• Material for this exercise:

((

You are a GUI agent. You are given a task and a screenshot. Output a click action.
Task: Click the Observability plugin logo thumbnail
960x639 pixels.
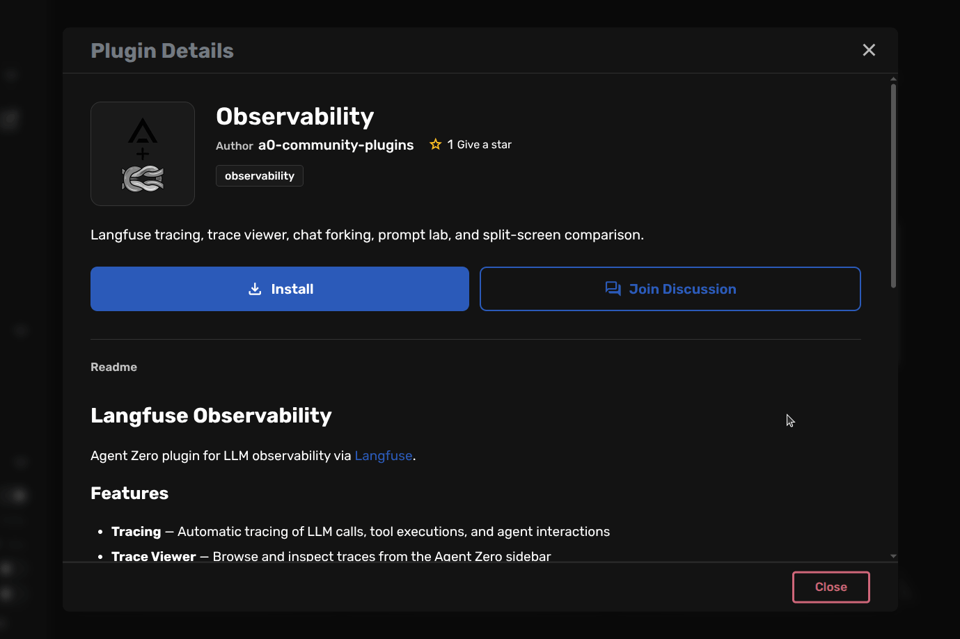[142, 153]
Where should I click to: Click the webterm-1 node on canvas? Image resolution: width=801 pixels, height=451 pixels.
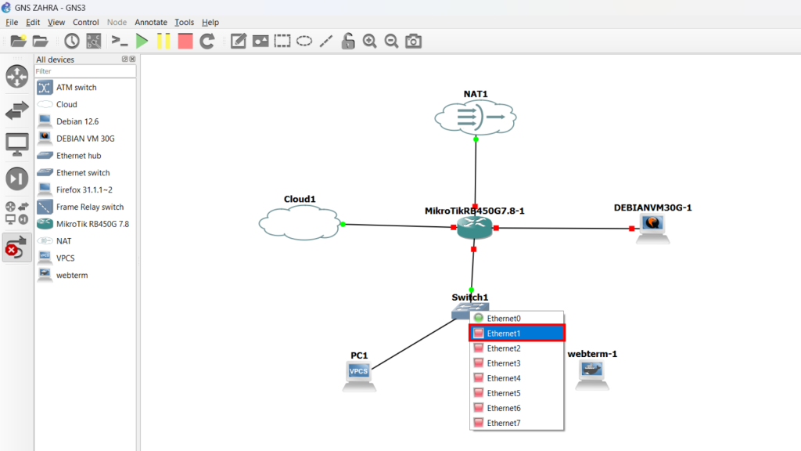click(592, 375)
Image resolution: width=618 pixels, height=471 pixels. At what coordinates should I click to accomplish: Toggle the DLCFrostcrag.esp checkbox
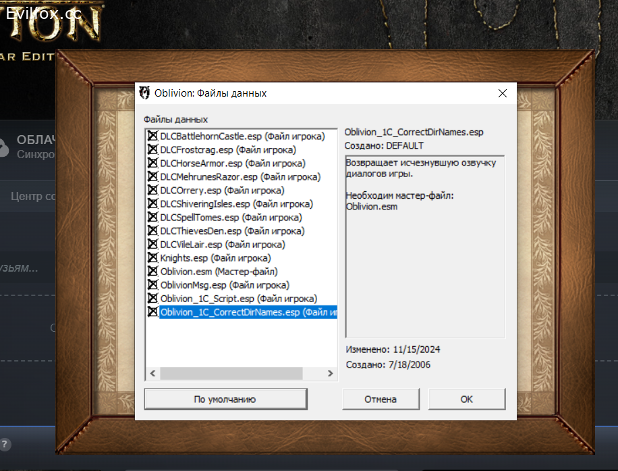pyautogui.click(x=152, y=150)
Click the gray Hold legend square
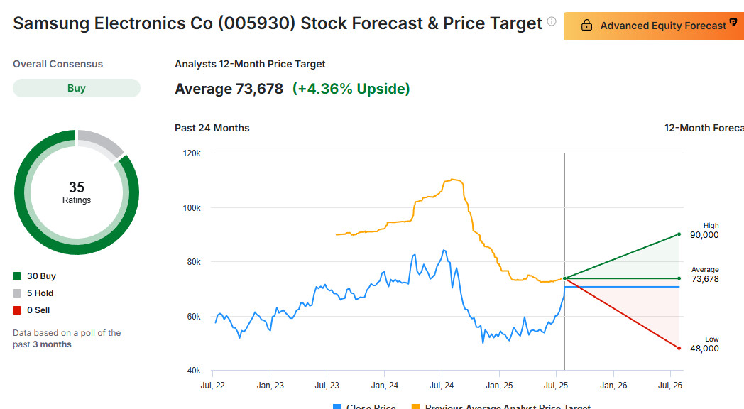Screen dimensions: 744x409 pyautogui.click(x=17, y=293)
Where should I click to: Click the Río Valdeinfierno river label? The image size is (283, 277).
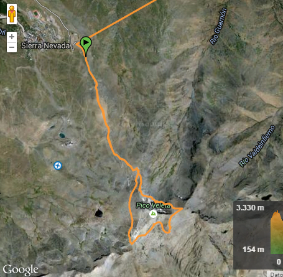click(257, 146)
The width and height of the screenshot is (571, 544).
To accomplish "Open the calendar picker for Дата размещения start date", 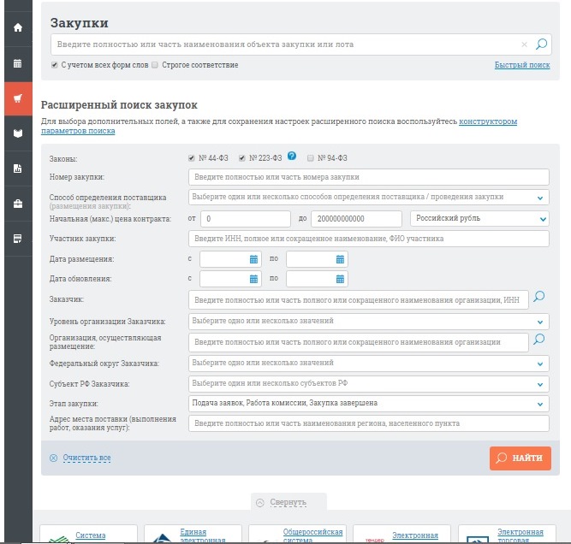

))

• Task to carry out: An exact copy of the records above is needed, free of pictures.

• Answer area:
You are a GUI agent. You are given a task and a screenshot. Output a click action.
Task: Click the Observability plugin logo thumbnail
960x639 pixels.
[142, 153]
Where should I click to: Click the webterm-1 node on canvas? Image resolution: width=801 pixels, height=451 pixels.
click(592, 375)
Image resolution: width=618 pixels, height=471 pixels. At what coordinates should I click to accomplish: Toggle the DLCFrostcrag.esp checkbox
pyautogui.click(x=152, y=150)
Click the gray Hold legend square
Screen dimensions: 744x409 pyautogui.click(x=17, y=293)
Where should I click to: Click the Río Valdeinfierno river label? The image size is (283, 277).
click(257, 146)
The width and height of the screenshot is (571, 544).
To accomplish "Open the calendar picker for Дата размещения start date", 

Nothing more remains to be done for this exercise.